**EXTRAIT CHOISI:**
Beyrouth, le 25 Septembre 2005. May Chidiac, la présentatrice de la célèbre émission du matin Naharkom Sa’id (« Bonjour ») quitte l’immeuble de la chaîne de télévision LBC et monte dans sa voiture. Elle rentre chez elle. Quelque instant plus tard, la bombe posée sous sa voiture explose. Elle perd, dans l’attentat, sa jambe et son bras gauche.

L’évènement a bouleversé l’opinion publique libanaise. Chidiac était connue pour son journalisme télévisé critique. Le jour de l’attentat son émission abordait le rôle de la Syrie dans l’assassinat de l’ex-premier ministre Hariri en février 2005.

Cet attentat n’est malheureusement pas un cas isolé. La présentatrice a rejoint les rangs des journalistes réputés qui ont été gravement blessés ou même tués ces dernières années au Liban. Les médias comptent désormais les journalistes parmi les victimes du conflit.

A la différence de la guerre civile qui a déchiré le pays de 1975 à 1990, les affrontements n’opposent plus les Musulmans et les Chrétiens, mais les Chiites et les Sunnites. Le camp sunnite se bat pour un Liban ouvert au monde et veut s’affranchir de la Syrie. Les Chiites quant à eux sont influencés par des groupes comme le Hezbollah, et veulent instaurer une alliance stratégique avec la Syrie.

Après la mort de Rafic Hariri et sous les pressions de la communauté internationale, la Syrie a retiré ses troupes du Liban. Le Liban se dirige depuis vers la modernité, même dans le domaine des médias. Les experts et les journalistes parlent ainsi de progrès et de plus grande liberté de la presse. Mais comme le montre le cas de Chidiac, cet essor ne se fait pas sans victime.

Les médias politisés

Certains observateurs estiment que les problèmes actuels n’ont rien à voir avec la religion. Il s’agirait plutôt d’une lutte pour le pouvoir politique. « Cela est aussi valable pour les médias » remarque l’historien canadien Jim Quilty. Arrivé à Beyrouth en 1998, il écrit dans les pages politiques et culturelles du Daily Star et du Middle East International, deux journaux anglophones.

Quilty est bien conscient que dans ce conflit complexe, les journalistes sont dans la ligne de mire : « Les médias sont complètement politisés. Il y a évidemment différents journaux et différentes sources. Mais ils ont tous une position politique. Et si, en tant que journalistes, tu tiens des propos anti-syriens, tu peux avoir des problèmes ».

**DONNÉES ENREGISTRÉES:**
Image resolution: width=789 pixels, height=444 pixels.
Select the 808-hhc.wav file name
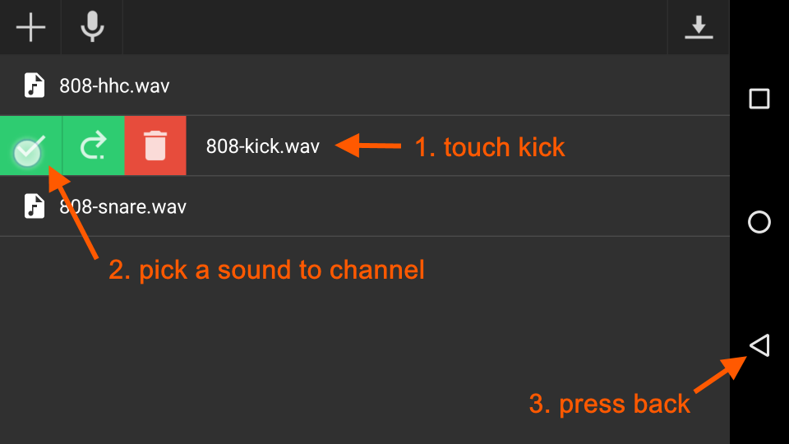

**ÉNONCÉ DE LA TÂCHE:**
Recopiez, dans l'extrait sur les journalistes au Liban, tout le passage qui va de « Après la mort » jusqu'à « pas sans victime. » inclus.

**RÉPONSE AU PROBLÈME:**
Après la mort de Rafic Hariri et sous les pressions de la communauté internationale, la Syrie a retiré ses troupes du Liban. Le Liban se dirige depuis vers la modernité, même dans le domaine des médias. Les experts et les journalistes parlent ainsi de progrès et de plus grande liberté de la presse. Mais comme le montre le cas de Chidiac, cet essor ne se fait pas sans victime.